_Goal of the exercise_
Working from the line that contains "Screen dimensions: 1232x563" down to the last line below, repeat each line exactly.

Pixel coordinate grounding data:
=== Section Start ===
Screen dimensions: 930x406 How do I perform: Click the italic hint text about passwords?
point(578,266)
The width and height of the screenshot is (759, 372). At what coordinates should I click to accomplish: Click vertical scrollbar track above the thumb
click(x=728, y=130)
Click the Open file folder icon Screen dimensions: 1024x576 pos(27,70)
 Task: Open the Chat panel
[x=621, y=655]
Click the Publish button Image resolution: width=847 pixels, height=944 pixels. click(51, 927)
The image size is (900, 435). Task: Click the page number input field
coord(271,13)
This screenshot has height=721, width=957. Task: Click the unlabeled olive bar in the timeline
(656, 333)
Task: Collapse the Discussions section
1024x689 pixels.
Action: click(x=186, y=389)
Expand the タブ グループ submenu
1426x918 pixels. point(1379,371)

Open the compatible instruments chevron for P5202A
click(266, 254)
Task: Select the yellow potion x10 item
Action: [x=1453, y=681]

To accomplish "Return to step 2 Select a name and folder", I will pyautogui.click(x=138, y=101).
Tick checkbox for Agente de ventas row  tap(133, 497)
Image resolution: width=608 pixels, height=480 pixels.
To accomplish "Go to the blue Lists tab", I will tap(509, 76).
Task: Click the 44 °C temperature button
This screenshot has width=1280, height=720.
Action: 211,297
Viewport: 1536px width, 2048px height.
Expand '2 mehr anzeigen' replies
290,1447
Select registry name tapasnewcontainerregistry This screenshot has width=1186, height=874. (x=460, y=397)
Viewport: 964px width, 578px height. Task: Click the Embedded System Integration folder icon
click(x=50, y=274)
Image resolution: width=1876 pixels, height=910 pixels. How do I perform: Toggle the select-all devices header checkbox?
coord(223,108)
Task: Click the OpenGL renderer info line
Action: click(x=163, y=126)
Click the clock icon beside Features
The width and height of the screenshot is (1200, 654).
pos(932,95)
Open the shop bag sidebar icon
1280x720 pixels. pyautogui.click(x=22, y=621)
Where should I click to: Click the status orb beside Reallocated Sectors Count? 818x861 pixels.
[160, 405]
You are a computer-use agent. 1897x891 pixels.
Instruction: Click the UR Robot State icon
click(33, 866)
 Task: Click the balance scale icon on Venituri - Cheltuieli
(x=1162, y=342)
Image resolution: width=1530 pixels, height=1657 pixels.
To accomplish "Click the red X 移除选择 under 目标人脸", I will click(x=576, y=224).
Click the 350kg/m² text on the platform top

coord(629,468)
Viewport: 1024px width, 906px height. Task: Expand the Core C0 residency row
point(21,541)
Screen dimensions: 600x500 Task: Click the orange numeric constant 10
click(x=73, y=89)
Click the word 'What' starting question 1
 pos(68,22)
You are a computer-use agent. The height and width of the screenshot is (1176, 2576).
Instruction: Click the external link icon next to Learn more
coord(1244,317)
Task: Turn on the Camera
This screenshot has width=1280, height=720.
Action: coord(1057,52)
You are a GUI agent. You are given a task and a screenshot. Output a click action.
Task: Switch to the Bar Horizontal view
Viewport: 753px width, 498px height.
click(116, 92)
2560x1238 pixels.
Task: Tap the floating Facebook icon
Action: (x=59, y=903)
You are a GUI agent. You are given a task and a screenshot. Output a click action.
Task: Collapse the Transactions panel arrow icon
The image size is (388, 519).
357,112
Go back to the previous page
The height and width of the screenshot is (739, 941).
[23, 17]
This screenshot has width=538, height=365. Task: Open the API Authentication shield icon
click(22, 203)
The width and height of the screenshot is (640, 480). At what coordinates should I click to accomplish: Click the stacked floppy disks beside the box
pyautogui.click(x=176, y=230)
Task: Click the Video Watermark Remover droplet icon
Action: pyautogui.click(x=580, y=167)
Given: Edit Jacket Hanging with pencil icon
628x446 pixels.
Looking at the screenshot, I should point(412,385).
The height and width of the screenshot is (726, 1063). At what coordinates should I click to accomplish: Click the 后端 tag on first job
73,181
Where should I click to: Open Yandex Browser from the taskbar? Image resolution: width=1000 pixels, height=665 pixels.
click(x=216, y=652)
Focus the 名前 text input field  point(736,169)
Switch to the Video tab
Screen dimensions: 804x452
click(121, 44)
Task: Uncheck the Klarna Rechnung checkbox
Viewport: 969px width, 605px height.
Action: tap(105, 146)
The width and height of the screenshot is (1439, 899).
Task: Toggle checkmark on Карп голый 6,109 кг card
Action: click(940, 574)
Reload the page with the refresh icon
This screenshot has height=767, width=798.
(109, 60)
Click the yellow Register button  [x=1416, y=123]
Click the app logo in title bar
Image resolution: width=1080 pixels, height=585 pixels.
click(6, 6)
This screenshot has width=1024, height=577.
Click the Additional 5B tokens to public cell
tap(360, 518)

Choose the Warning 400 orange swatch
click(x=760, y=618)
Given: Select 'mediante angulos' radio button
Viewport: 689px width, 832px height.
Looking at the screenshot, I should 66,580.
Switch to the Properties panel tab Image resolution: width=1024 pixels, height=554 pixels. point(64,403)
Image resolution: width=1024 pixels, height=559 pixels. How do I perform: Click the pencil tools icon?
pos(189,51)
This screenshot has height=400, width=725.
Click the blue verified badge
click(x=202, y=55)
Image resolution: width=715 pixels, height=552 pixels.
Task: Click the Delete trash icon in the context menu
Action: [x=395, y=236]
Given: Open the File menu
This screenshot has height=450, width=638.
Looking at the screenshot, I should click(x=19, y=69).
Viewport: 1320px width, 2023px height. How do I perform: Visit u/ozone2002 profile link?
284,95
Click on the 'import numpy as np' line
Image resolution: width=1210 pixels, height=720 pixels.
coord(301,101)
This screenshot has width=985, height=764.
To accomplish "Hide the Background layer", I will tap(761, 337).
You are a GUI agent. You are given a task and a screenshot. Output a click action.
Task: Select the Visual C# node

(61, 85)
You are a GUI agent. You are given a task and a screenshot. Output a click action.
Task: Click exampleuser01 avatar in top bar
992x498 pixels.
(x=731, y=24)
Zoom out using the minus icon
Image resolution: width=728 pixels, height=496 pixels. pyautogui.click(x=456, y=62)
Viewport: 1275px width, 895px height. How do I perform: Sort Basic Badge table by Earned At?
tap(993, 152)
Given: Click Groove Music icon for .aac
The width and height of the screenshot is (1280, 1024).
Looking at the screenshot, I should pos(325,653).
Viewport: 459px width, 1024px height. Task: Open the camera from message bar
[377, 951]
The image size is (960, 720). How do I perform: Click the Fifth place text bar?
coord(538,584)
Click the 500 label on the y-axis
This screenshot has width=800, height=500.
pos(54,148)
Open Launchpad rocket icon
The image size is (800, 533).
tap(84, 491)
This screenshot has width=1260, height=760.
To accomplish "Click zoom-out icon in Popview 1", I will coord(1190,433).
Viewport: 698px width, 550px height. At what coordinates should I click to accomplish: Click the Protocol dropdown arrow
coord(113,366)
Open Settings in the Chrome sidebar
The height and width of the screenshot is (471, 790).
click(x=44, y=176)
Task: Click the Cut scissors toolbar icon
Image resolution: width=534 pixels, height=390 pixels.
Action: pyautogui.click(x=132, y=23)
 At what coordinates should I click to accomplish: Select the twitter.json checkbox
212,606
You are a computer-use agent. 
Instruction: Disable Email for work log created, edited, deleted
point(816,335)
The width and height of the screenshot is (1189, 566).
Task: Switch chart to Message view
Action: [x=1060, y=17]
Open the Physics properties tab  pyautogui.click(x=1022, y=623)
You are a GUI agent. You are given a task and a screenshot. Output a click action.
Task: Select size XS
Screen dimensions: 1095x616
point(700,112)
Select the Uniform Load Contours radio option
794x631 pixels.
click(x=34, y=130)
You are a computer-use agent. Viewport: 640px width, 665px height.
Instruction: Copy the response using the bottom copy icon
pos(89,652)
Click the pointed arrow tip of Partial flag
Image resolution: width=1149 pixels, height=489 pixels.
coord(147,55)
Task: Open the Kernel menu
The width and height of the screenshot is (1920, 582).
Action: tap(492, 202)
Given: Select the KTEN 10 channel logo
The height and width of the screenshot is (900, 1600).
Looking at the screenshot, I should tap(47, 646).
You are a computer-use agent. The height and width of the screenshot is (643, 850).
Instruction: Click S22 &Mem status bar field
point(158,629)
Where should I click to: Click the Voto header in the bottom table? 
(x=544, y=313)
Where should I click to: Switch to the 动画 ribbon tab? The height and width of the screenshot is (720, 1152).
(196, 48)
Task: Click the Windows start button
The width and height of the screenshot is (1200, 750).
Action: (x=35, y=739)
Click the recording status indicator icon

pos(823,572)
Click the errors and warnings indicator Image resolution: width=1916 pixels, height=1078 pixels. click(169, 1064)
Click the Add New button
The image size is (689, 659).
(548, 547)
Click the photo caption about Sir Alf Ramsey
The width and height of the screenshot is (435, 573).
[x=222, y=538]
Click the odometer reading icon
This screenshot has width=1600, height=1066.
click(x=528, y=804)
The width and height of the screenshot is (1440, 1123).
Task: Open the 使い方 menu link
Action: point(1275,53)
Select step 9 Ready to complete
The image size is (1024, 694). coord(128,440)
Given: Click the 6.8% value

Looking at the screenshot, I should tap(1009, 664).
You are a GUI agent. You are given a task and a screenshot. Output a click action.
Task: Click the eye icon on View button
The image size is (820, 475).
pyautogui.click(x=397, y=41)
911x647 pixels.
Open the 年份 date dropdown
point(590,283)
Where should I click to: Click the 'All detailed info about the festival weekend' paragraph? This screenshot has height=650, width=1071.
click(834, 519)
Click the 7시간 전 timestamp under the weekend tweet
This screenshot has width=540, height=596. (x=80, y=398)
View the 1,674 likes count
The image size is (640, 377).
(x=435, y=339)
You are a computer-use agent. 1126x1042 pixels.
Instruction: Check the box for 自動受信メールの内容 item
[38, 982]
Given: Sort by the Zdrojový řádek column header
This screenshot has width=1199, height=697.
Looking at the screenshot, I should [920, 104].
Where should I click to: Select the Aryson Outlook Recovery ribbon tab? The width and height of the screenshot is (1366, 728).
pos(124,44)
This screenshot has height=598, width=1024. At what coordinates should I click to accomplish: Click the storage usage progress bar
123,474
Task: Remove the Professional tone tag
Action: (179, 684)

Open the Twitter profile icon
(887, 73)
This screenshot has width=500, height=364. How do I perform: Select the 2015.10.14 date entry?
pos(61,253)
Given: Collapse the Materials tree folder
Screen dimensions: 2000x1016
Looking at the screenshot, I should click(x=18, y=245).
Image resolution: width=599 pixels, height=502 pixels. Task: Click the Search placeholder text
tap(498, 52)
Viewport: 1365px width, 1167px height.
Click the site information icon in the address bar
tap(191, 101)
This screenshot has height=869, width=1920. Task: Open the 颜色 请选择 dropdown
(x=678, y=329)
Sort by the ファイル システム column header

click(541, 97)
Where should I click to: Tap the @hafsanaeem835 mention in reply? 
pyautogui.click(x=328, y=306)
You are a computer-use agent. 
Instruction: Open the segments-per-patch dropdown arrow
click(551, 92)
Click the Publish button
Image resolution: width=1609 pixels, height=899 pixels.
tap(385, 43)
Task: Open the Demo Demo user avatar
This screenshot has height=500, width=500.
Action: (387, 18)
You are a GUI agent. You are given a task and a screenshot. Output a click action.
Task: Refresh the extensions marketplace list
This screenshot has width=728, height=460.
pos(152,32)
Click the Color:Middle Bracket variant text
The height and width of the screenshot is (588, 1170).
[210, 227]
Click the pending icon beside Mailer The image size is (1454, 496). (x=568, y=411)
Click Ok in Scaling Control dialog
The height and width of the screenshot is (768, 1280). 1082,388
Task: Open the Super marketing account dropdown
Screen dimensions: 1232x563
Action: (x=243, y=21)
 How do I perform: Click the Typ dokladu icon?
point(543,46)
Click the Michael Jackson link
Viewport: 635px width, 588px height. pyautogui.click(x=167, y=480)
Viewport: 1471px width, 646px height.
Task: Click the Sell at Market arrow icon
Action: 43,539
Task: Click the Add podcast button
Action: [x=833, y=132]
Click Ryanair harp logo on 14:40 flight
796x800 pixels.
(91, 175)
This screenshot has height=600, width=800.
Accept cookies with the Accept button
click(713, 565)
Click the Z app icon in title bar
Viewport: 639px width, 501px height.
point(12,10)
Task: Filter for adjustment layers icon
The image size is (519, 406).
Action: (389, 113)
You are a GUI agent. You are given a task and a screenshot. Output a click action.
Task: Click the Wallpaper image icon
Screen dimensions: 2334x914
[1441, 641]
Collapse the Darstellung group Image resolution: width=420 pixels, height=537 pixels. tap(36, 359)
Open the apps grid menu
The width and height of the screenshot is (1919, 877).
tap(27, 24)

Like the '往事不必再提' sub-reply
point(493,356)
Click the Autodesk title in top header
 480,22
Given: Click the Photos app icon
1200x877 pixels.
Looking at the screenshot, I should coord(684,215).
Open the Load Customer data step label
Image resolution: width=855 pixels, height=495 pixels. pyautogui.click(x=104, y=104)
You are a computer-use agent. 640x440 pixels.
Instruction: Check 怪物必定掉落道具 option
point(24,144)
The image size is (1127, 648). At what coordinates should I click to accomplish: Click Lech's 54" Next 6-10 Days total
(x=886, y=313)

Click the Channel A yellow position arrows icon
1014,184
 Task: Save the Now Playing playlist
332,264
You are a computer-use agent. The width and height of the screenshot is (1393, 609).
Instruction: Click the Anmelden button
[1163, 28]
=== Section End ===
_Your response_
Screen dimensions: 1232x563
Action: (x=243, y=21)
 How do I perform: Click the Typ dokladu icon?
point(543,46)
Click the Michael Jackson link
Viewport: 635px width, 588px height. pyautogui.click(x=167, y=480)
Viewport: 1471px width, 646px height.
Task: Click the Sell at Market arrow icon
Action: 43,539
Task: Click the Add podcast button
Action: [x=833, y=132]
Click Ryanair harp logo on 14:40 flight
796x800 pixels.
(91, 175)
This screenshot has height=600, width=800.
Accept cookies with the Accept button
click(713, 565)
Click the Z app icon in title bar
Viewport: 639px width, 501px height.
point(12,10)
Task: Filter for adjustment layers icon
The image size is (519, 406).
Action: (389, 113)
You are a GUI agent. You are given a task and a screenshot. Output a click action.
Task: Click the Wallpaper image icon
Screen dimensions: 2334x914
[1441, 641]
Collapse the Darstellung group Image resolution: width=420 pixels, height=537 pixels. tap(36, 359)
Open the apps grid menu
The width and height of the screenshot is (1919, 877).
tap(27, 24)

Like the '往事不必再提' sub-reply
point(493,356)
Click the Autodesk title in top header
 480,22
Given: Click the Photos app icon
1200x877 pixels.
Looking at the screenshot, I should coord(684,215).
Open the Load Customer data step label
Image resolution: width=855 pixels, height=495 pixels. pyautogui.click(x=104, y=104)
You are a computer-use agent. 640x440 pixels.
Instruction: Check 怪物必定掉落道具 option
point(24,144)
The image size is (1127, 648). At what coordinates should I click to accomplish: Click Lech's 54" Next 6-10 Days total
(x=886, y=313)

Click the Channel A yellow position arrows icon
1014,184
 Task: Save the Now Playing playlist
332,264
You are a computer-use agent. The width and height of the screenshot is (1393, 609).
Instruction: Click the Anmelden button
[1163, 28]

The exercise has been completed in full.